How can I do a masked scatter operation without a memory allocation?

Hi all,

Basically, I would like to do this in CUDA in eager mode, without performing a memory allocation:

dest[mask] = src[mask]

Unfortunately, this does a memory allocation. You can confirm this as follows:

import torch

dest = torch.tensor([-1, -1, -1, -1, -1], device="cuda")
src  = torch.tensor([0, 1, 2, 3, 4], device="cuda")
mask = torch.tensor([True, False, False, False, True], device="cuda")

torch.cuda.set_sync_debug_mode(2)

dest[mask] = src[mask]

This outputs RuntimeError: called a synchronizing CUDA operation.

I understand why this does an allocation, at least in eager mode. Since the execution is imperative, there is no way to know that the output of executing src[mask] can be written directly into the relevant coefficients of dest[mask], since they are both indexed by the same mask. Therefore, an allocation must happen, and of course this allocation is dependent upon the number of “True” values in mask.
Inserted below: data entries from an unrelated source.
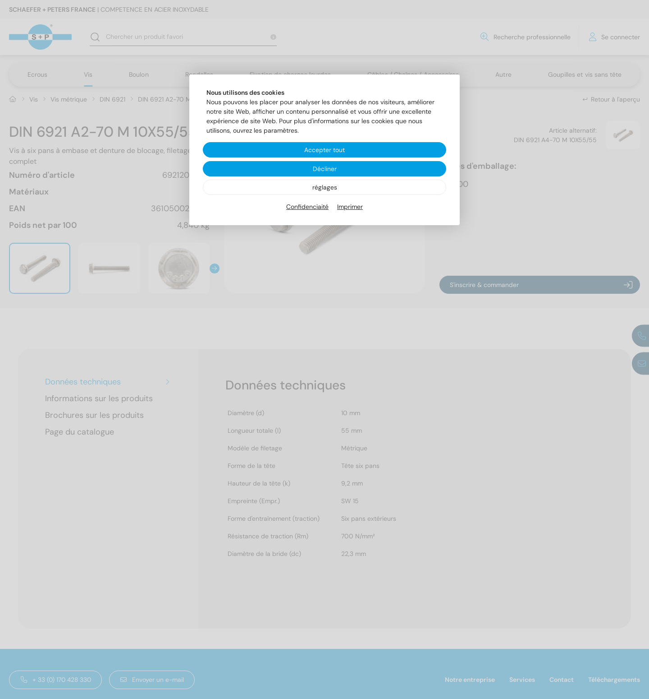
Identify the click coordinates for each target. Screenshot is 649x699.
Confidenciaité (307, 207)
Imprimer (350, 207)
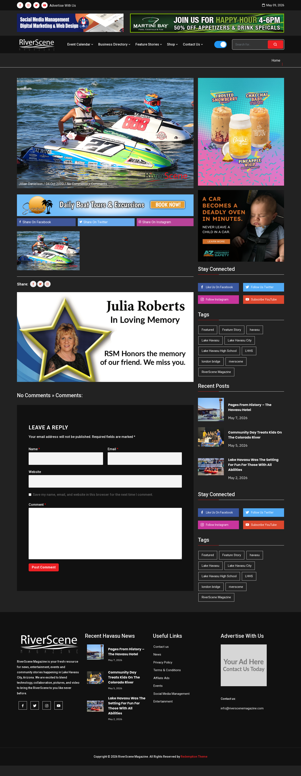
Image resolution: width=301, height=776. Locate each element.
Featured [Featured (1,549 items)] (208, 330)
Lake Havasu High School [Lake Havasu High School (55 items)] (219, 351)
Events (158, 686)
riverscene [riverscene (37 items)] (236, 361)
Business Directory (114, 44)
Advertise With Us (63, 6)
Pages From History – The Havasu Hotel (250, 407)
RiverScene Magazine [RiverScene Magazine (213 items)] (216, 372)
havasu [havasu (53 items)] (255, 330)
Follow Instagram (216, 299)
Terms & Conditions (167, 670)
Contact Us (193, 44)
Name (34, 449)
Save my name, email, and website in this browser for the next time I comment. (93, 495)
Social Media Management (171, 694)
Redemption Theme (194, 756)
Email (113, 449)
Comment (37, 505)
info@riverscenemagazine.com (242, 708)
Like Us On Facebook (219, 287)
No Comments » (78, 184)
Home (276, 60)
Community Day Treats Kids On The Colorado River (255, 435)
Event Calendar (80, 44)
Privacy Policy (162, 662)
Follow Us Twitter (262, 287)
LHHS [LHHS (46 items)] (249, 351)
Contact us (161, 647)
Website (35, 472)
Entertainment (163, 701)
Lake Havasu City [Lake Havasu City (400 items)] (239, 340)
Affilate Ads (161, 678)
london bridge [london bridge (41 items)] (211, 361)
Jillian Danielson (31, 184)
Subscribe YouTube (263, 299)
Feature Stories (149, 44)
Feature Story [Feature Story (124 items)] (231, 330)
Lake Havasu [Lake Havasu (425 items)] (210, 340)
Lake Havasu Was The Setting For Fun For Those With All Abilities (253, 464)
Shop (173, 44)
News (157, 654)
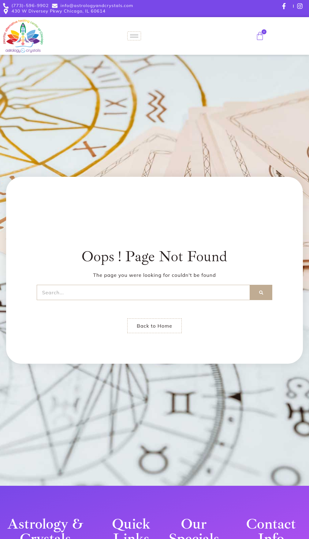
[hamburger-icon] (134, 36)
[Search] (261, 292)
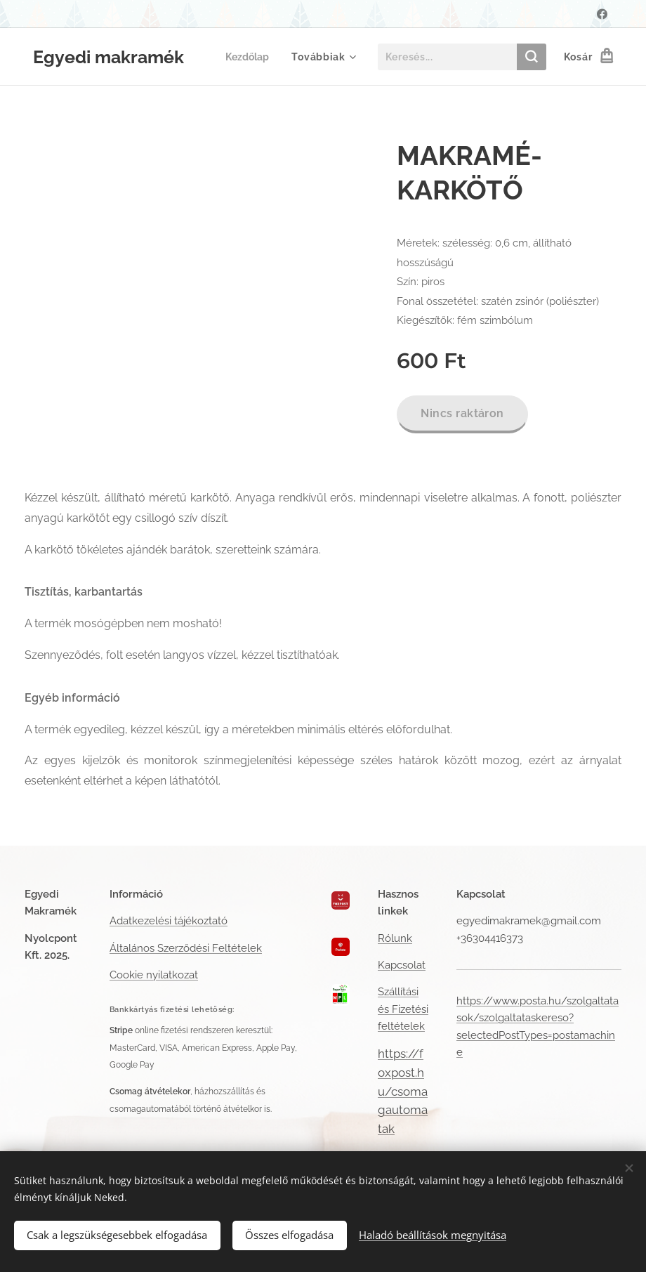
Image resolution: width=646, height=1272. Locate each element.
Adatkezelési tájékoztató (169, 920)
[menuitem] (249, 56)
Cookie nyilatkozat (154, 975)
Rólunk (395, 938)
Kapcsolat (402, 965)
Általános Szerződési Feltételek (186, 948)
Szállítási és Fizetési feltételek (403, 1008)
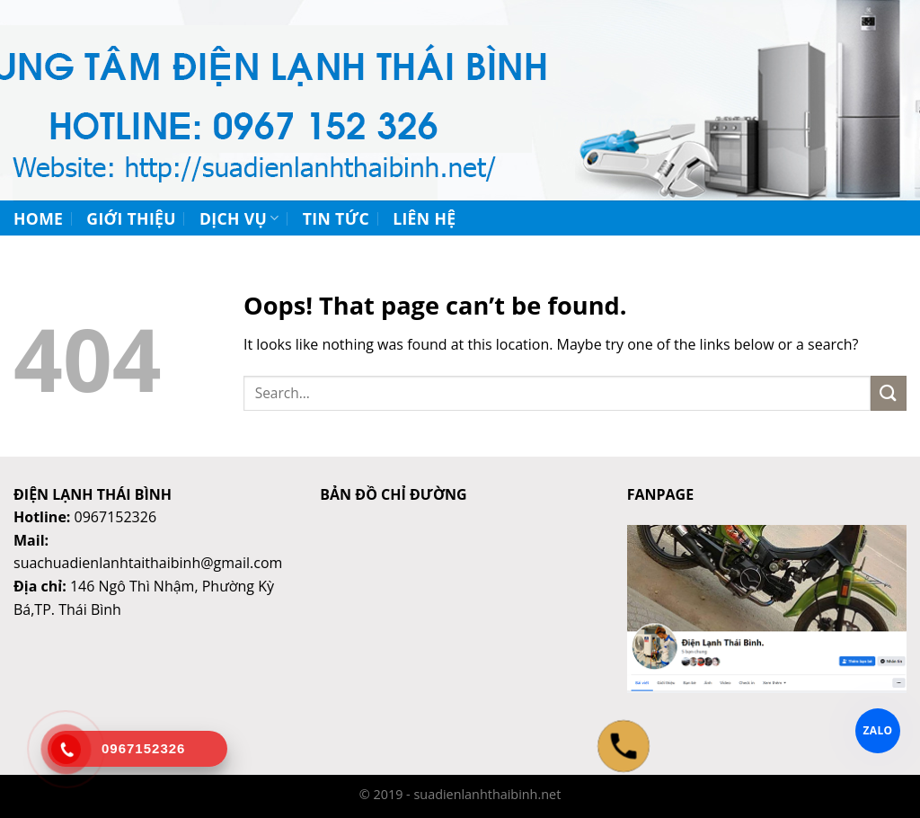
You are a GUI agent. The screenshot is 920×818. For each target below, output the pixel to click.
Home (38, 218)
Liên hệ (424, 218)
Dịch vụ (239, 218)
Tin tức (336, 218)
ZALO (878, 730)
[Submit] (889, 393)
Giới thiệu (131, 218)
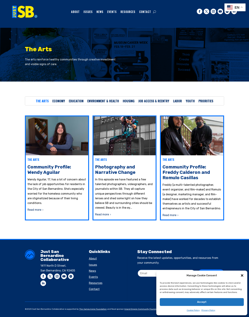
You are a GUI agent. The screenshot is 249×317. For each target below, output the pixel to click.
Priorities (206, 101)
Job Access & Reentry (153, 101)
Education (76, 101)
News (99, 12)
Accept (201, 301)
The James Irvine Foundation (93, 309)
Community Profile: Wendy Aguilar (49, 169)
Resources (128, 12)
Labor (177, 101)
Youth (190, 101)
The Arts (42, 101)
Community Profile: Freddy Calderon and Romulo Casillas (186, 172)
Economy (58, 101)
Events (112, 12)
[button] (242, 275)
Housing (129, 101)
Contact (145, 12)
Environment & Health (103, 101)
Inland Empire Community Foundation (142, 309)
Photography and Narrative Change (115, 169)
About (75, 12)
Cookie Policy (193, 310)
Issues (88, 12)
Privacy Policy (208, 310)
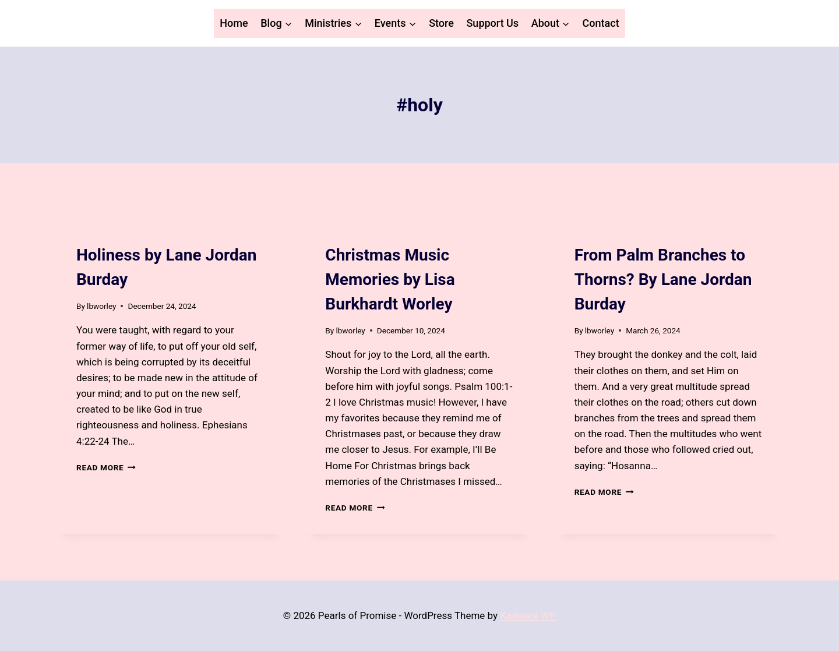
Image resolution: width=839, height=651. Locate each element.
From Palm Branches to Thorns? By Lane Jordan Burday (663, 279)
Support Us (492, 23)
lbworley (101, 306)
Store (441, 23)
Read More (106, 467)
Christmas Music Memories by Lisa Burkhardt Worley (389, 279)
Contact (601, 23)
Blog (85, 234)
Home (234, 23)
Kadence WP (528, 615)
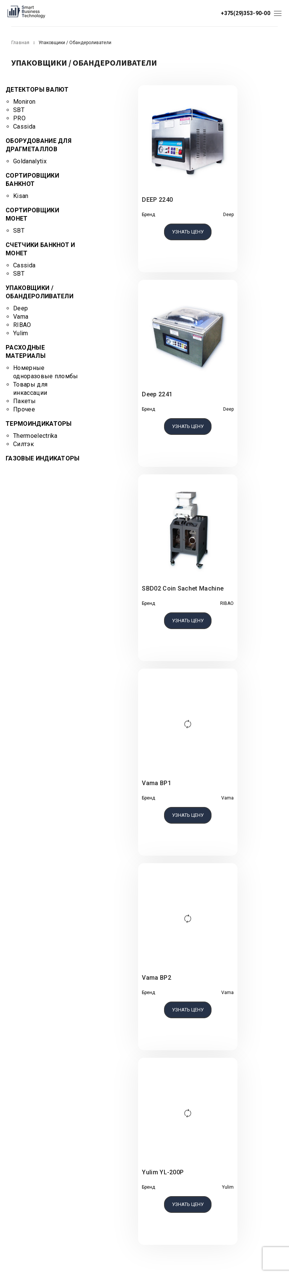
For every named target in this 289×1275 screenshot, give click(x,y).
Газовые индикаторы (43, 458)
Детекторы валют (37, 89)
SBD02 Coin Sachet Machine (183, 588)
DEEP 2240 (157, 199)
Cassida (24, 126)
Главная (20, 42)
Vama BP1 (156, 783)
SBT (18, 110)
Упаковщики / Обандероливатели (39, 292)
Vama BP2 (156, 977)
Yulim (20, 333)
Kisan (21, 195)
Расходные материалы (26, 351)
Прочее (24, 409)
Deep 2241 (157, 394)
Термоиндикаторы (39, 423)
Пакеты (24, 401)
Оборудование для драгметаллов (38, 145)
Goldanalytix (30, 161)
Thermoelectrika (35, 435)
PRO (19, 118)
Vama (20, 316)
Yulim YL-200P (163, 1172)
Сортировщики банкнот (32, 179)
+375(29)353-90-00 (245, 13)
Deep (20, 308)
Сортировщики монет (32, 214)
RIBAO (22, 324)
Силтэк (23, 444)
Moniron (24, 101)
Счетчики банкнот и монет (40, 249)
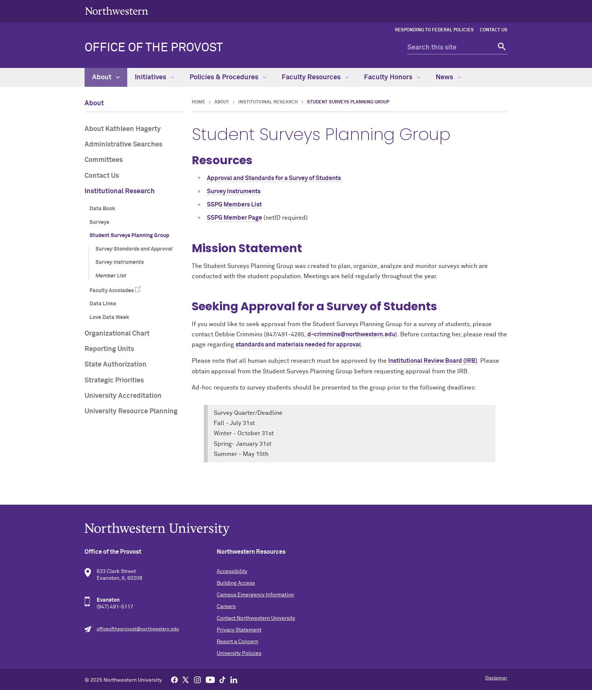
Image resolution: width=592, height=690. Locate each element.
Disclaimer (496, 678)
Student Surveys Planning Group (129, 235)
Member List (111, 276)
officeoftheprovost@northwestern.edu (138, 629)
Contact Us (493, 30)
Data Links (102, 303)
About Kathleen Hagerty (123, 129)
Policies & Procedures (228, 77)
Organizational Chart (117, 333)
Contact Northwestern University (256, 618)
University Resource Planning (131, 411)
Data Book (102, 208)
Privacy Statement (239, 630)
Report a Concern (237, 641)
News (448, 77)
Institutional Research (120, 191)
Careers (226, 606)
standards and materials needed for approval (298, 345)
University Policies (239, 653)
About (106, 77)
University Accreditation (123, 396)
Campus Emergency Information (255, 595)
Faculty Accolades (111, 290)
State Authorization (115, 364)
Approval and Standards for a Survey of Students (274, 178)
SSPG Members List (234, 205)
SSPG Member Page (234, 218)
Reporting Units (109, 349)
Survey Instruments (120, 262)
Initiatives (154, 77)
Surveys (99, 222)
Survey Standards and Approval (134, 249)
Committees (104, 160)
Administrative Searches (123, 144)
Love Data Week (109, 317)
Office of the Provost (154, 48)
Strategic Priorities (114, 380)
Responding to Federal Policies (434, 30)
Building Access (236, 583)
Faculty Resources (315, 77)
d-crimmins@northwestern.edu (351, 334)
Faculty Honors (392, 77)
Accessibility (232, 571)
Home (198, 102)
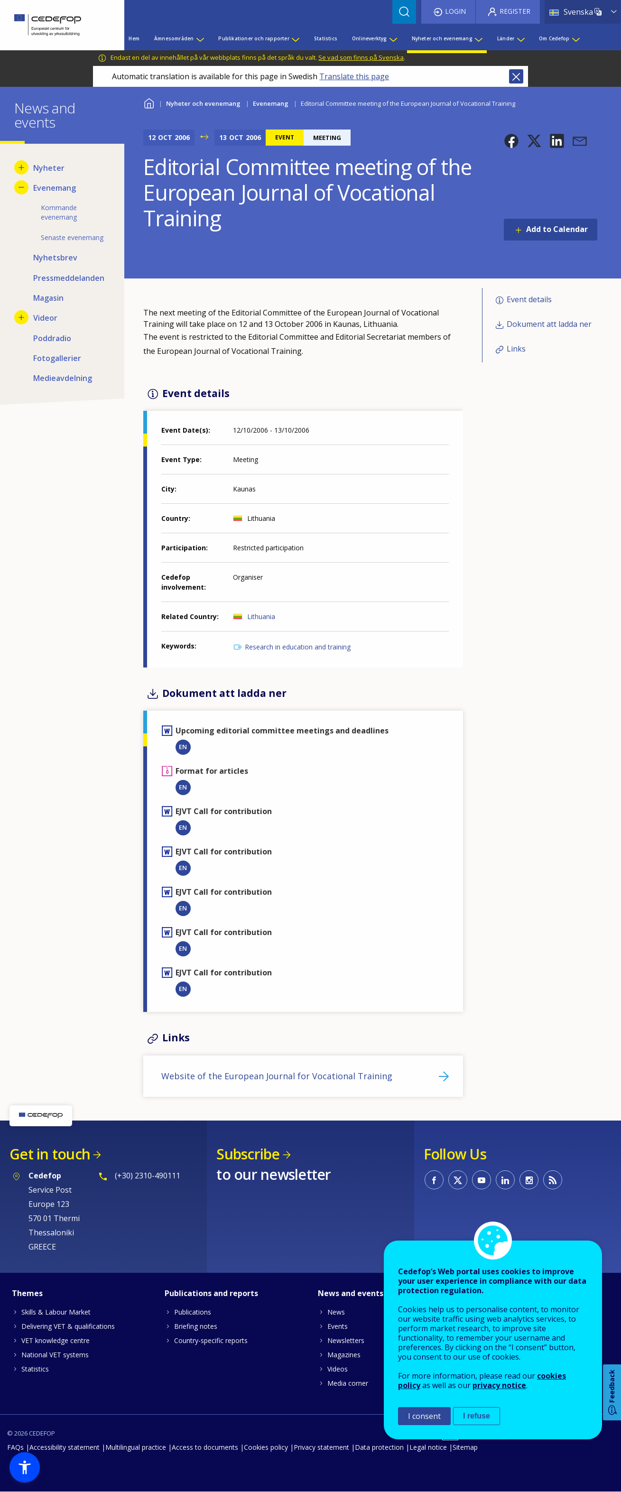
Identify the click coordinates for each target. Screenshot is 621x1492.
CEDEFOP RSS (552, 1179)
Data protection (379, 1447)
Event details (529, 299)
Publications (192, 1311)
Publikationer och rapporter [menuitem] (253, 38)
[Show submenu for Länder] (520, 38)
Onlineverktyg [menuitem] (369, 38)
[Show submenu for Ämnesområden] (199, 38)
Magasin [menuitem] (48, 298)
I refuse (476, 1416)
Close (516, 76)
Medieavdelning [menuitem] (62, 378)
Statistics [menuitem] (325, 38)
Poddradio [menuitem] (52, 338)
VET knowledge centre (55, 1340)
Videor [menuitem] (45, 318)
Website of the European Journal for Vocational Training (276, 1076)
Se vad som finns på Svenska (361, 57)
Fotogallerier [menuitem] (57, 358)
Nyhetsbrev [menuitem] (55, 257)
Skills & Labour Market (56, 1311)
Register (515, 11)
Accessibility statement (64, 1447)
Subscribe (247, 1154)
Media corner (347, 1383)
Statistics (35, 1368)
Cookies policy (266, 1447)
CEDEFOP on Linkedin (505, 1179)
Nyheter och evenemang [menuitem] (442, 38)
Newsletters (345, 1340)
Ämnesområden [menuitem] (174, 38)
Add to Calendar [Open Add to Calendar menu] (557, 229)
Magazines (344, 1354)
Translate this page (354, 76)
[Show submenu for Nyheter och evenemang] (478, 38)
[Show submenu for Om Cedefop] (575, 38)
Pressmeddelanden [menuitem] (68, 278)
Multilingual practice (135, 1447)
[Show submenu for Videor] (21, 317)
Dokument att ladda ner (549, 324)
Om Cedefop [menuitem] (554, 38)
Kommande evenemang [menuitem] (59, 212)
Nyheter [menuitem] (49, 168)
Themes (27, 1293)
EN (183, 746)
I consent (424, 1416)
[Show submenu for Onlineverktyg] (392, 38)
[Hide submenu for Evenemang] (21, 187)
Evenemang (270, 103)
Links (516, 349)
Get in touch (49, 1154)
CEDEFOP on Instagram (528, 1179)
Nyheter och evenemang (203, 103)
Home (149, 102)
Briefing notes (195, 1326)
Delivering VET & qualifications (68, 1326)
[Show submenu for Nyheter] (21, 167)
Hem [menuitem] (134, 38)
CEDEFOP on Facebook (434, 1179)
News (336, 1311)
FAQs (15, 1447)
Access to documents (205, 1447)
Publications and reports (211, 1293)
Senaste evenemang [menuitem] (72, 237)
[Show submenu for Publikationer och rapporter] (295, 38)
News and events (350, 1293)
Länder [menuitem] (505, 38)
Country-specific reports (211, 1340)
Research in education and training (298, 646)
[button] (511, 140)
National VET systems (55, 1354)
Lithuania (261, 616)
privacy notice (499, 1385)
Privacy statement (321, 1447)
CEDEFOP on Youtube (481, 1179)
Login (455, 11)
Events (337, 1326)
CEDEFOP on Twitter (457, 1179)
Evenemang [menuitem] (54, 188)
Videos (337, 1368)
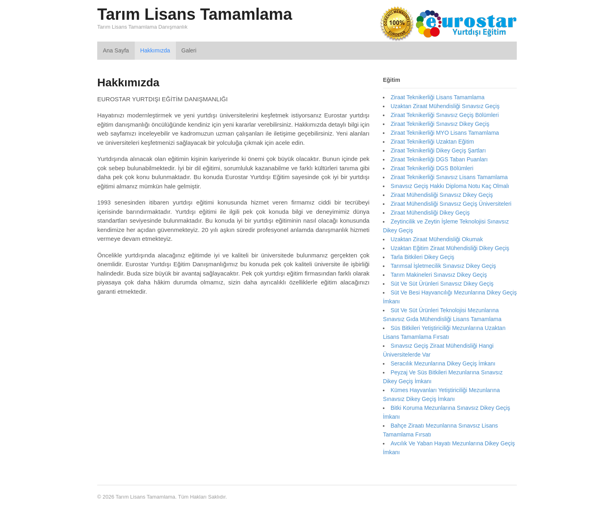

I originally thought that I should use torch.Tensor.masked_scatter_ — PyTorch 2.1 documentation, but this does not perform a “scatter” as most people think of it, without going into details. This stack overflow question explains in more detail: pytorch - torch.masked_scatter result did not meet expectations - Stack Overflow

The motivation is that I want to use cuda graphs to speed up a particular model inference that has several short-running cuda kernels (so much so that 90% of the time is spent on the CPU). However, without a way to do a “masked select” that avoids a memory allocation, which is synchronous, I seem to be out of luck.

torch.index_select and friends don’t work because I need to create the index tensor in the first place from the mask tensor, which involves doing a memory allocation (since I need to count the number of instances of True in the mask tensor).

Hey!

The problem is indeed that the operation you’re doing depends on the value of the content.
You can avoid that by doing Tensor-wide ops (that will of course not be as efficient for very sparse mask):

res = dest - dest * mask + src * mask

You can make that into inplace to reduce extra allocations as needed. But that won’t trip debug mode/cudagraph for sure.

Actually, someone offline told me that torch.where(mask, src, dest, out=dest) is exactly what I need, so that is what I went with.